Given instruction 1
From the pull request about Flink's filesystem documentation, list the issues it names with how that documentation is currently organized.

Text section

[FLINK-12378][docs] Consolidate FileSystem Documentation #8326

sjwiesman · 2019-04-30T22:02:56Z

What is the purpose of the change

Currently flink's filesystem documentation is spread across a number of pages without any clear connection. A non-exhaustive list of issues includes:

S3 documentation spread across many pages
OSS filesystem is listed under deployments when it is an object store
deployments/filesystem.md has a lot of unrelated information

We should create a filesystem subsection under deployments with multiple pages containing all relevant information about Flink's filesystem abstraction.

This PR also resolves FLINK-8513 and FLINK-10249 which were minor additions to the S3 documentation.

Verifying this change

N/A

Does this pull request potentially affect one of the following parts:

Dependencies (does it add or upgrade a dependency): (yes / no)
The public API, i.e., is any changed class annotated with @Public(Evolving): (yes / no)
The serializers: (yes / no / don't know)
The runtime per-record code paths (performance sensitive): (yes / no / don't know)
Anything that affects deployment or recovery: JobManager (and its components), Checkpointing, Yarn/Mesos, ZooKeeper: (yes / no / don't know)
The S3 file system connector: (yes / no / don't know)
This does not touch S3 file system code but does touch the documentation.

Documentation

Does this pull request introduce a new feature? (yes / no)
If yes, how is the feature documented? (not applicable / docs / JavaDocs / not documented)

…points

…on forwarding

flinkbot · 2019-04-30T22:03:45Z

Thanks a lot for your contribution to the Apache Flink project. I'm the @flinkbot. I help the community
to review your pull request. We will use this comment to track the progress of the review.

Review Progress

❓ 1. The [description] looks good.
❓ 2. There is [consensus] that the contribution should go into to Flink.
❗ 3. Needs [attention] from.
- Needs attention by @fhueske [PMC]
❓ 4. The change fits into the overall [architecture].

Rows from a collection
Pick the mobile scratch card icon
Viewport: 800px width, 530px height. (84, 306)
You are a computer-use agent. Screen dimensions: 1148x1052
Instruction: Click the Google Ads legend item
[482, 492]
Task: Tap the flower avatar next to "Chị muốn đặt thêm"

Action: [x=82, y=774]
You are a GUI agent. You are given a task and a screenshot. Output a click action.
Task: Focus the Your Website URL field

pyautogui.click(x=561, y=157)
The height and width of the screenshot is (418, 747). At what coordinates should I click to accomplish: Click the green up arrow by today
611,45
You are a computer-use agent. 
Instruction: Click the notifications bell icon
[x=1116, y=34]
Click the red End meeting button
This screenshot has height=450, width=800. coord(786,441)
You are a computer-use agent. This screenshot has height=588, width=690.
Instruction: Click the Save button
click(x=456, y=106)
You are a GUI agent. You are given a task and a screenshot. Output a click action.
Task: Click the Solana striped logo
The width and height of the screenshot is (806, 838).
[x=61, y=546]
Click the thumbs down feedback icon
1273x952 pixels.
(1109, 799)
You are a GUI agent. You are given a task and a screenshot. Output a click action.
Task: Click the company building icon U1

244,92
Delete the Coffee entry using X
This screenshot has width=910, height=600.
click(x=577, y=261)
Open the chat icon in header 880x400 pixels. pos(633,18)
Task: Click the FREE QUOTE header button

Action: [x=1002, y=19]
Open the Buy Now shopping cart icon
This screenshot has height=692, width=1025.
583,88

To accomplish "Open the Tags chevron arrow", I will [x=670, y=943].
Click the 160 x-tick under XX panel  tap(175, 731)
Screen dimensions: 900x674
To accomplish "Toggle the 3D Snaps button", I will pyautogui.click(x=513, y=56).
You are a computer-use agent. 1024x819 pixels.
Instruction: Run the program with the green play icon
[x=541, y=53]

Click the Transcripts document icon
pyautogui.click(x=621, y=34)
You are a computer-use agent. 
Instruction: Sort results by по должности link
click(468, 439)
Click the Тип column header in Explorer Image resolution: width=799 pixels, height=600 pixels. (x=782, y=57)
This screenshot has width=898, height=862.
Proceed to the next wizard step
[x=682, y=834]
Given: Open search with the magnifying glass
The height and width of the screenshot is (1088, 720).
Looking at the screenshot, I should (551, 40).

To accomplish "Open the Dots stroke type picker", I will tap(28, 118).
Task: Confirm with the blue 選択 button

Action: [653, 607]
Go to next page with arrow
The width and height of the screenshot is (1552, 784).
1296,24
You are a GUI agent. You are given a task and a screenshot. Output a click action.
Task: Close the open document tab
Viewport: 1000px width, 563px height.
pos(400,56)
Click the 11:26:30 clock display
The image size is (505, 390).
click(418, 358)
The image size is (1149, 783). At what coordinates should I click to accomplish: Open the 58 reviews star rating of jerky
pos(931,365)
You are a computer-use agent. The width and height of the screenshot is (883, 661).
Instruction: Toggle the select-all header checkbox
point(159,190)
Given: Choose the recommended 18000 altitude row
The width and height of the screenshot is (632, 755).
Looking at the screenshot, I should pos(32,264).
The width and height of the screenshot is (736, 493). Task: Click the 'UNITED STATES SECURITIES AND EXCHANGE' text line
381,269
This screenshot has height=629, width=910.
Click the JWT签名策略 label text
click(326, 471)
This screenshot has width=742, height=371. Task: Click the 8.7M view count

Given instruction 2
Pick out every line of the rows that contains the string "button", matching case exactly.

Exercise answer 1
S3 documentation spread across many pages
OSS filesystem is listed under deployments when it is an object store
deployments/filesystem.md has a lot of unrelated information

Exercise answer 2
Click the red End meeting button
Instruction: Click the Save button
Task: Click the FREE QUOTE header button
To accomplish "Toggle the 3D Snaps button", I will pyautogui.click(x=513, y=56).
Task: Confirm with the blue 選択 button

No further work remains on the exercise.